Obama’s State of the Union speech is tonight. Reflecting on the past year, I find it has been a year of recovery. States, individuals, businesses, and organizations have been dramatically impacted by the economy. What has happened in the U.S. has had resounding ripple effects around the world and fortunately for some, some countries are in better shape than we are here. So if last year’s theme was recovery, what should we look forward to in 2010? We will find in some cases it will be more of the same. Recovery won’t happen simultaneously in all sectors. In fact, some areas may face more hardships before truly embarking on recovery. And sometimes the road will be bumpy. Yet, these things are important: that we do our best to get it right — with caring, with competence, and with an eye on the future and guidance from the past.
In education, we have historic opportunities to recreate and reinvent. NCLB does need to be overhauled and ARRA and Race to the Top offer tremendous opportunities for schools. While in India, as an Assistant Principal of a small school, I found that I could initiate change and implement policies without the burden of layers of bureaucracy. As with small, start-up businesses, this allowed me to be nimble. We moved quickly towards student-driven instruction and individual plans for students as adjustments were made in curriculum and instruction to find a better match between student skills and needs and school expectations. I worked closely with teachers to help them gain confidence and to learn to trust that establishing a good educational foundation would help students advance their knowledge and skills. This wasn’t always easy — some of it seems counterintuitive. The end goal: excellent education and good scores on Cambridge exams demanded an aggressive approach to learning. However, there are times when simply pushing students and teachers creates frustration and confusion. I conveyed that we must trust that time would not move in a linear fashion, but rather that by slowing down (and attending to basics) right now that we would move ahead more quickly later.
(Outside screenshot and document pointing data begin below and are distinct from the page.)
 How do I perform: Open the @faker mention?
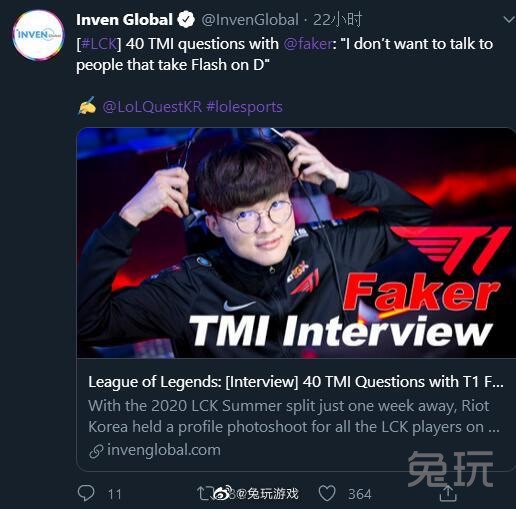308,44
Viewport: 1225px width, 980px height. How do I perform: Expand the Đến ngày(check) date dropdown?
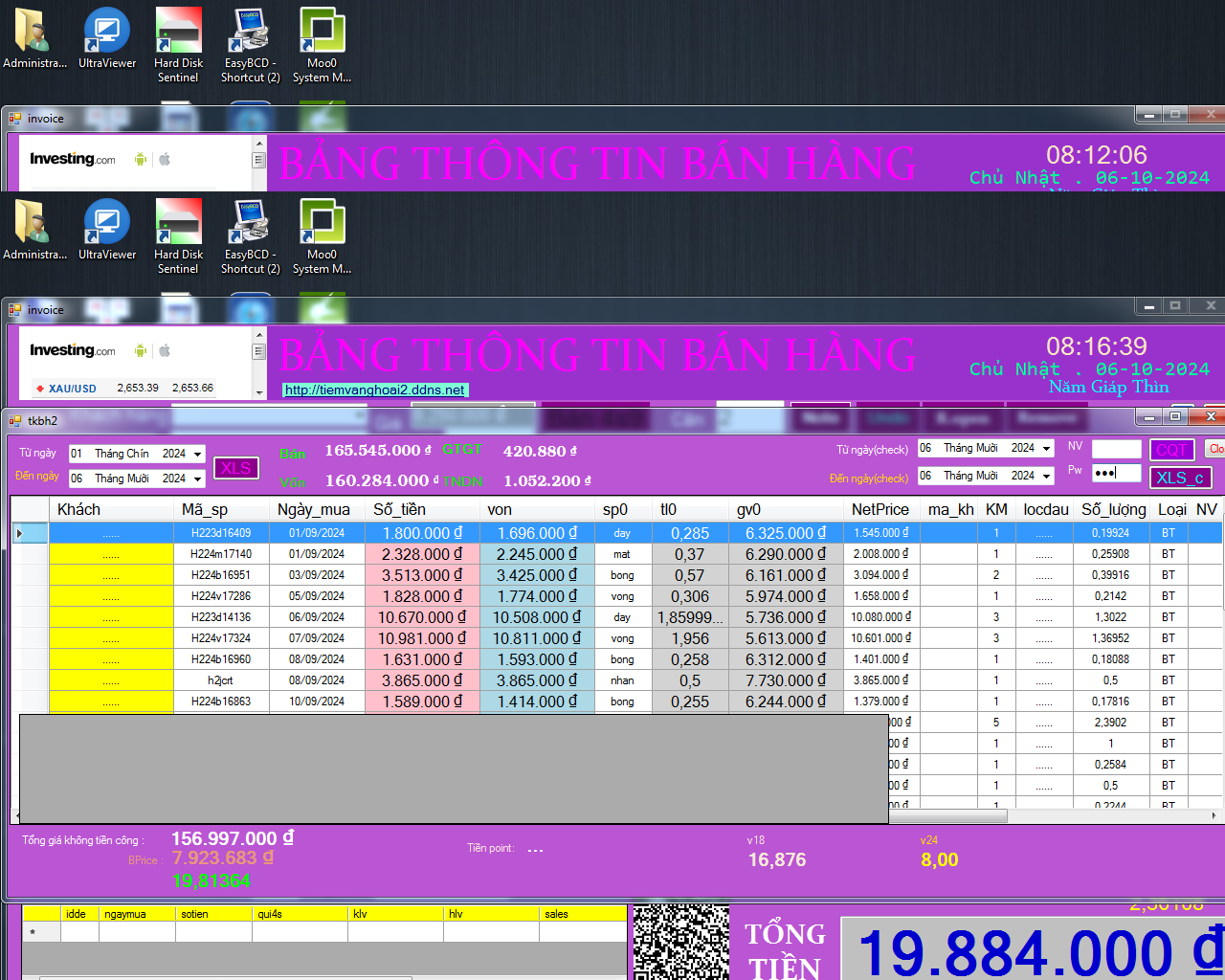(1046, 476)
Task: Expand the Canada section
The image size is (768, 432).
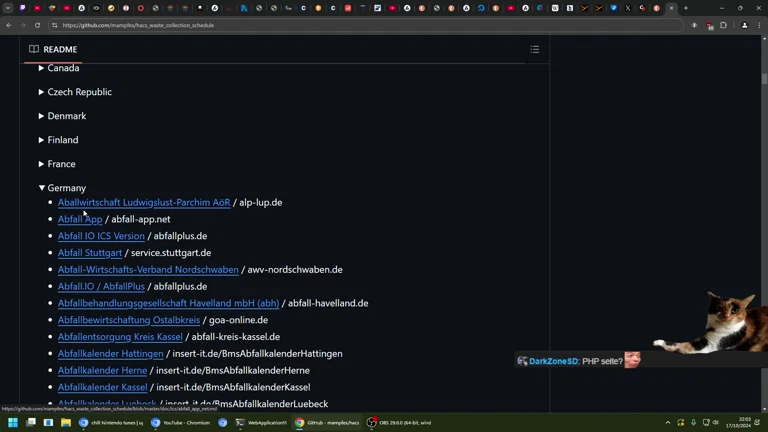Action: pos(41,68)
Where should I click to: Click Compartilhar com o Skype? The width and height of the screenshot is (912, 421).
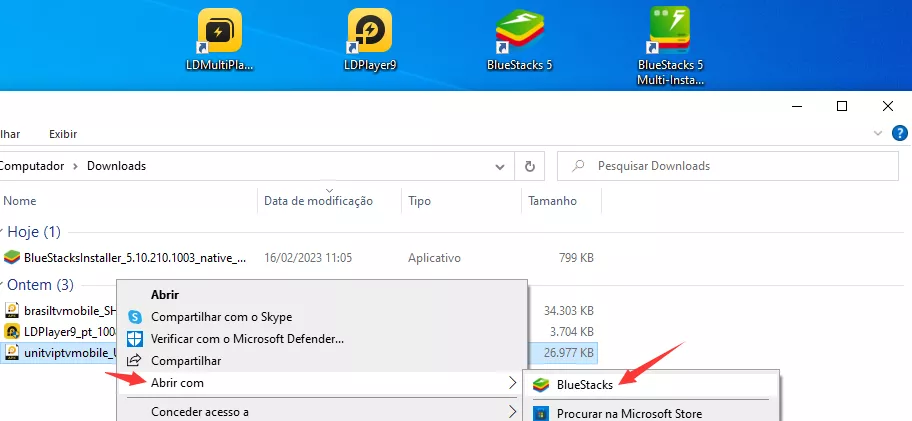pyautogui.click(x=221, y=316)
The opportunity educators face in 2010 is to expand our vision, to move towards refining our instructional approaches, and to continue to correct injustices, our false starts, and imperfections. To me it is not about creating a “one size fits all education” but rather about helping teachers customize educational experiences so that youth are fully engaged and responsive. It means tuning into and listening to students — actually hearing beyond their words and actions — to reflect on the gestalt, even as we handle the day to day situations that arise.
In this era, in 2010, as we work to improve assessments, we have an opportunity to improve instruction, to help youth reach a deeper understanding, and to engage with many in an exciting journey as we move forward. While states, commissions, educational consortia, researchers, and administrators may not be able to be as nimble as I was in India, we do have an opporunity to reflect, to do our part not to be a part of the educational problem, to uphold and promote visions, and to serve youth by bringing our best to the table.